Dormire! Era la prima volta ch'io vedeva levarsi il Sole sulla Spagna: come potevo dormire? Mi affacciai a un finestrino, e non ritirai più la testa fino a Barcellona. Ah! Nessun diletto può star a fronte di quello che si prova entrando in un paese sconosciuto, coll'immaginazione preparata a veder cose nuove e mirabili, con mille ricordi di fantastiche letture nel capo, senza pensieri, senza cure! Inoltrarsi in quel paese, spaziar collo sguardo, avidamente, da ogni parte, in cerca di qualche cosa che vi faccia capire, quando non lo sapeste, che ci siete; riconoscerlo, a poco a poco, qui in un vestito d'un contadino, là in una pianta, più oltre in una casa; vedere, via via che si va innanzi, spesseggiare quei segni, quei colori, quelle forme, e paragonare ogni cosa coll'immagine che ce n'eravamo formata prima; trovare un pascolo alla curiosità in tutto ciò che ci cade sott'occhio, o ci giunge all'orecchio: nei visi della gente, nei gesti, negli accenti, nei discorsi; gettare un oh! Di stupore a ogni passo; sentire che la nostra mente si dilata e si rischiara; desiderar insieme di arrivare presto e di non arrivar mai, affannarsi per veder tutto, domandar mille cose ai vicini, far lo schizzo d'un villaggio e abbozzare un gruppo di villani; dire dieci volte all'ora: “Ci sono!” e pensare che racconterete un giorno ogni cosa; è davvero il più vivo e il più vario dei diletti umani. L'Americano russava.

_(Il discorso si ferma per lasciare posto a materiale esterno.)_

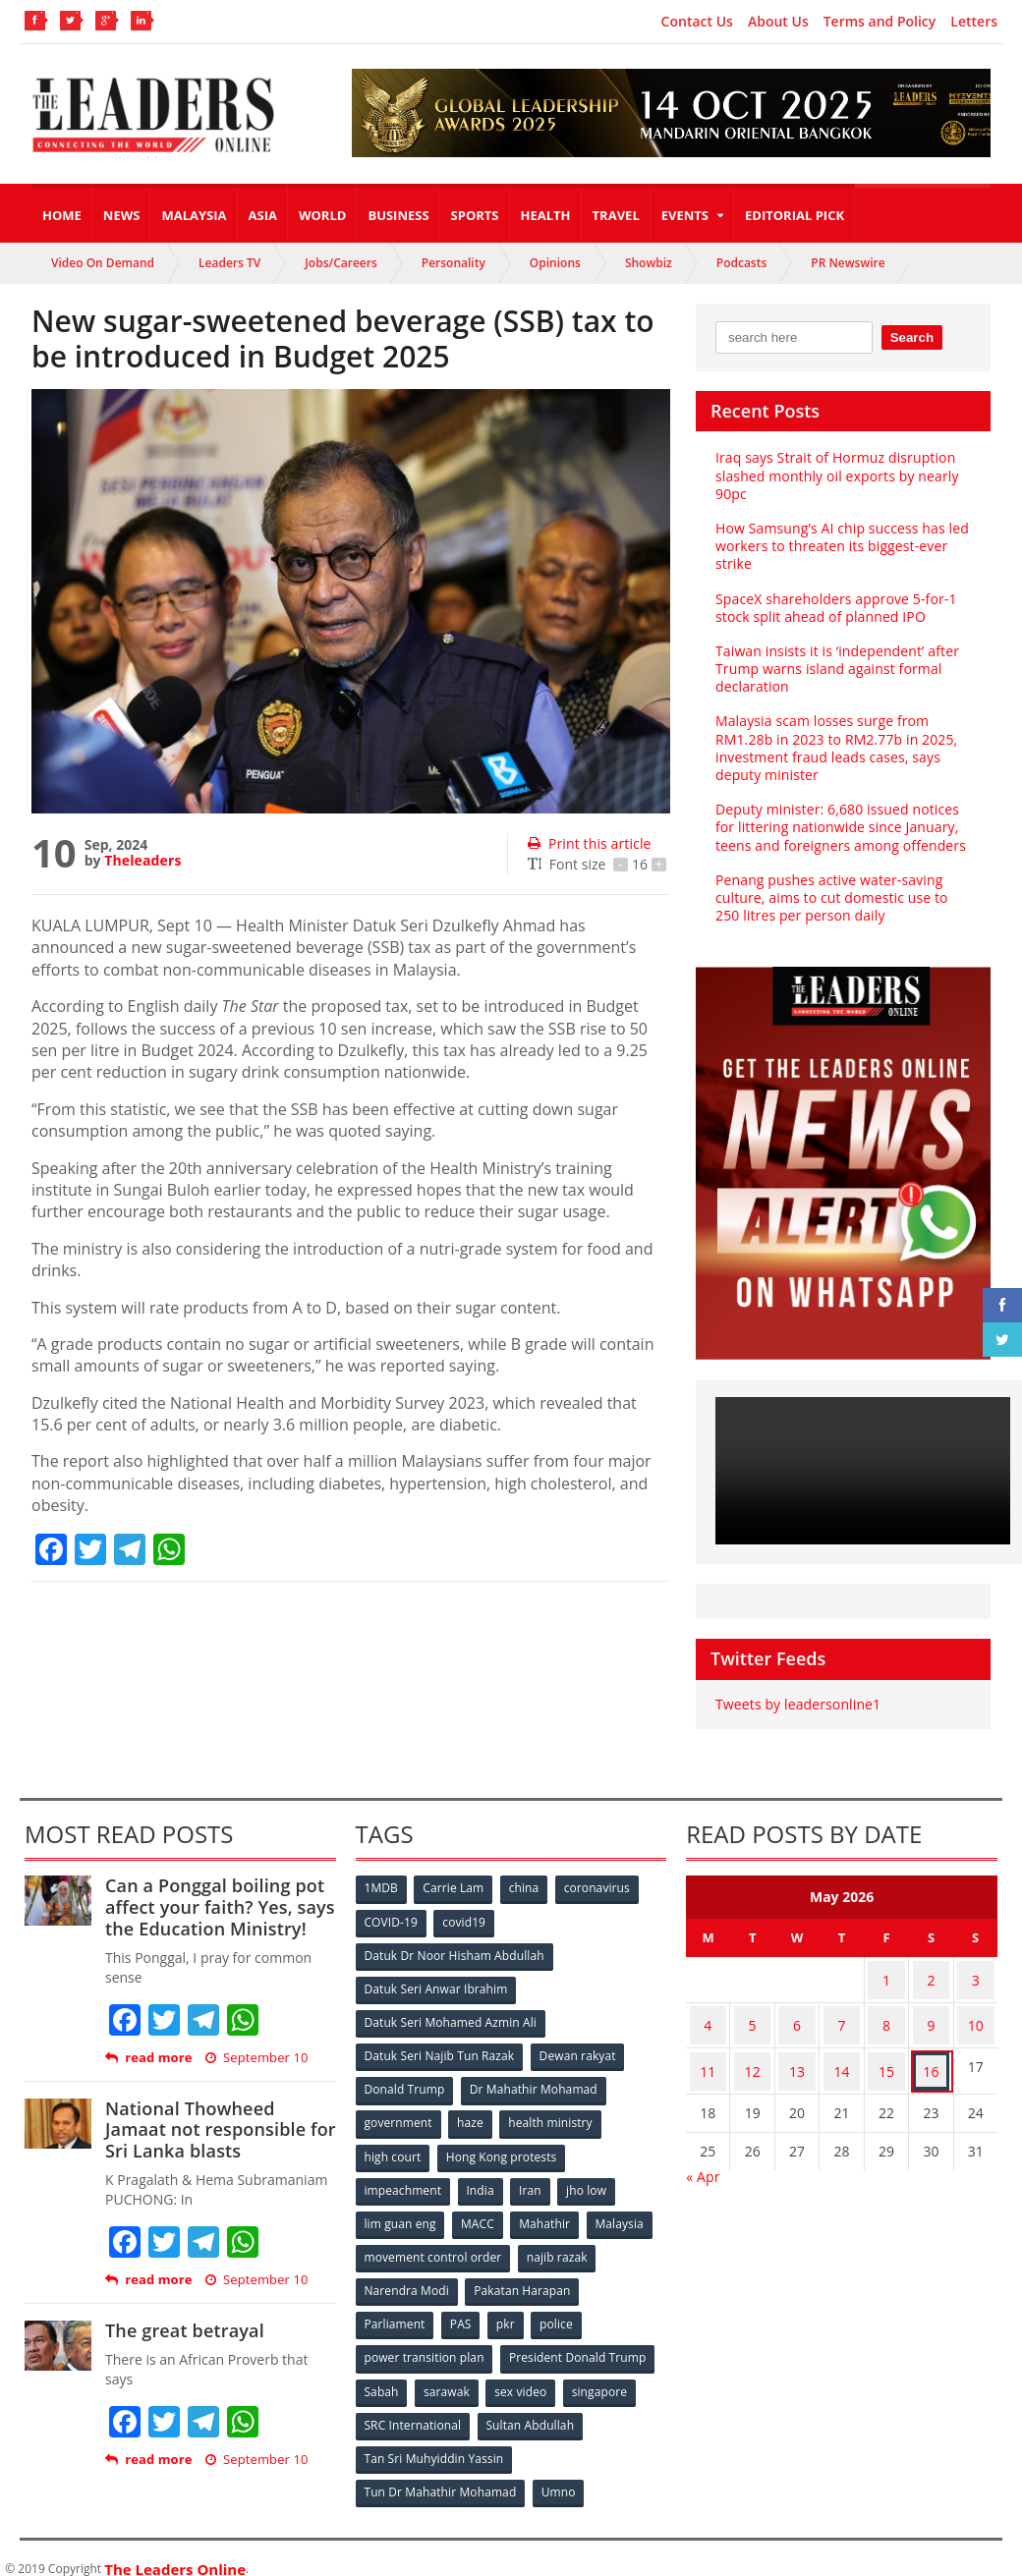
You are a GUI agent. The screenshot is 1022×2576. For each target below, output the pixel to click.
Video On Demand (102, 262)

La parte della Catalogna che si percorre da Girona a Barcellona, è varia, fertile e mirabilmente coltivata. È una successione di piccole valli, cinte da colline di graziosa forma, con boschi foltissimi, torrenti, gole, castelli antichi; e per tutto una vegetazione fitta e robusta, e un verde vivissimo, che rammenta il severo aspetto delle vallate delle Alpi. Il paesaggio è abbellito dal pittoresco vestito dei contadini, che risponde in modo mirabile alla fierezza del carattere catalano. I primi ch'io vidi, eran vestiti da capo a piedi di velluto nero, portavano intorno al collo una specie di scialle a righe bianche e rosse, sulla testa una berrettina alla zuava, rossissima, cadente sulla spalla; alcuni, un par di ghette di pelle affibbiate fino al ginocchio; altri un par di scarpe di tela, fatte a pantofola, colla suola di corda, aperte sul dinanzi, e legate intorno al piede con nastri neri incrociati; un vestire, in somma, svelto ed elegante, e nello stesso tempo severo. Non faceva gran freddo; ma eran tutti imbacuccati ne' loro scialli, in modo che mostravano soltanto la punta del naso, e la punta del cigarrito; e parean signori che uscissero dal teatro. Non solo per lo scialle; ma pel come lo portano, cascante da un lato, aggiustato in modo da parer messo a casaccio, ma con quelle pieghe e con quegli svolazzi che gli dian garbo di mantellina e maestà di manto. A tutte le stazioni della strada ferrata ce n'eran parecchi, ognuno con uno scialle di diverso colore, non pochi vestiti di panni fini e freschi, quasi tutti pulitissimi, e atteggiati con una certa dignità, che davan risalto al loro costume pittoresco. Pochi visi bruni; i più tendenti al bianco; gli occhi neri e vivaci, ma senza il fuoco e la mobilità degli sguardi andalusi.